May 11, 2023
The long-awaited reopening of China’s airspace to international operators will impact many flight departments as corporations seek to renew relations with customers and business partners.
But what should U.S. operators expect when resuming flights after an absence of nearly three years?
For two pilots who have already resumed flights into China, the consensus is that operations into and out of the country are essentially unchanged from the pre-pandemic experience.
“If you flew into China before COVID, you should expect the same experience now as you did pre-pandemic,” said Jonathan Maas, chief pilot for Honeywell. “The traffic levels have yet to return, but it shouldn’t take too long before we see the same level of business aircraft activity we were used to seeing before 2020. If you are considering a flight to China, I’d say don’t hold back.”
While operations are unchanged, there is one new health monitoring procedure to consider when entering and exiting China, noted Perry Brink, chief pilot for a Fortune 500 company.

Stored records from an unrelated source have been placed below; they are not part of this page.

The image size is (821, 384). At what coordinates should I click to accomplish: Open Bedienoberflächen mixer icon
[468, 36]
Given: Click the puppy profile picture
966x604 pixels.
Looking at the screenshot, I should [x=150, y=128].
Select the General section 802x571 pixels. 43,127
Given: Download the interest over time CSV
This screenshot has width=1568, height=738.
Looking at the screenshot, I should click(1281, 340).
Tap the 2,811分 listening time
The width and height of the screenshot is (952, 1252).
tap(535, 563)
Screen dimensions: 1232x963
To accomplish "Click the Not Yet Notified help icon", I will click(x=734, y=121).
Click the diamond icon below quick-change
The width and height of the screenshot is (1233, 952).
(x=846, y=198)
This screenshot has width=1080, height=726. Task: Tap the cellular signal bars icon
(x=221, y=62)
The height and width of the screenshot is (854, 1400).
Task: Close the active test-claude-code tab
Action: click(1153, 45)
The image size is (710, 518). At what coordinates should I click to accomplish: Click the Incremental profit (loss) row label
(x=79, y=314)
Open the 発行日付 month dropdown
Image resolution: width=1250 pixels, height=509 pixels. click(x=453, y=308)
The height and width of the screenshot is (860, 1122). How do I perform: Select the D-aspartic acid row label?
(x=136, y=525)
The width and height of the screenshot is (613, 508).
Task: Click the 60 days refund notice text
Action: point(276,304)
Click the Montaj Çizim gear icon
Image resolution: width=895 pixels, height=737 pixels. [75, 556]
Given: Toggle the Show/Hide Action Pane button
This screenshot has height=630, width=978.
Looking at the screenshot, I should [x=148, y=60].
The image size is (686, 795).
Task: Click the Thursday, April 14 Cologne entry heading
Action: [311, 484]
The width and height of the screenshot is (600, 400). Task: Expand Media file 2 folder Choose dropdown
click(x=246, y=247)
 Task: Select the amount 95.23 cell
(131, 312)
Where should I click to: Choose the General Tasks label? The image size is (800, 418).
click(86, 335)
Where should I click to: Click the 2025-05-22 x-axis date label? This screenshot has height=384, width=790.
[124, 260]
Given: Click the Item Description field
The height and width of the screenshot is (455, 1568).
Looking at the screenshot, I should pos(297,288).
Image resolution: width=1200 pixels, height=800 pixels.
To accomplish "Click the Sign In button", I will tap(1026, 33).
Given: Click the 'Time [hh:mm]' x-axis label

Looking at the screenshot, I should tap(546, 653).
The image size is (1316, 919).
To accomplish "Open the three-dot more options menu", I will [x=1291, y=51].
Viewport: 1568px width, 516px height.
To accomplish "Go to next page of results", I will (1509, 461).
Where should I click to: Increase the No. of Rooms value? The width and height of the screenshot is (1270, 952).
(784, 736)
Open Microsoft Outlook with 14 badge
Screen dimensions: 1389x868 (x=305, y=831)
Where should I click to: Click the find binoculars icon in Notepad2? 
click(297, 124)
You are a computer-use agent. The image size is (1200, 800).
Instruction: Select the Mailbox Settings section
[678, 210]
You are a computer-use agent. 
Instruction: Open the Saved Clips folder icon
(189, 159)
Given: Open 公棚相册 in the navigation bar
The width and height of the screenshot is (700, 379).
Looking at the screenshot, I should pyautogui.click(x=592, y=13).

“Everyone entering and leaving China must fill out a health assessment form, which you access through a QR code. It is quick and simple to complete but be aware that the form is only valid for 24 hours, so fill it out as you get closer to your destination rather than before you leave to avoid any issues that could arise from a delay,” said Brink.
“If you are flying within China, you will also need to provide details on your movements for the past 14 days and specific details on the district you stayed in as well the city, so make sure to note that down, too,” he added.
All travelers to China will only need to take a COVID-19 antigen test – self-done at home is also acceptable – within 48 hours before departure to China. A PCR test is no longer required.
Both pilots urged all U.S. operators to use a local handler when visiting China.
“Regulations can change, permits can be difficult to obtain, and a local handler will always be better informed than you will be. I would 100% recommend you use a handler in China,” said Maas.
For pilots who have not experienced Chinese air traffic control before, the two pilots noted that procedures are more structured than in other jurisdictions.
“Do not expect any shortcuts,” noted Brink. “Air traffic control will assign you a route, and they will keep you on that route.”
Crews not accustomed to the unique nature of Chinese airspace also should expect to operate at lower altitudes than typical and be assigned less direct routings, continued Brink.
“Be patient and make sure you have your fuel reserves,” he added.
U.S. pilots also should also expect more pushback procedures at Chinese airports than at home, said Maas.
“This was standard procedure before the pandemic, and while it sometimes doesn’t seem logical, this is how it is,” he said. “Because of that, we always carry a tow bar when we fly to China just to be prepared.”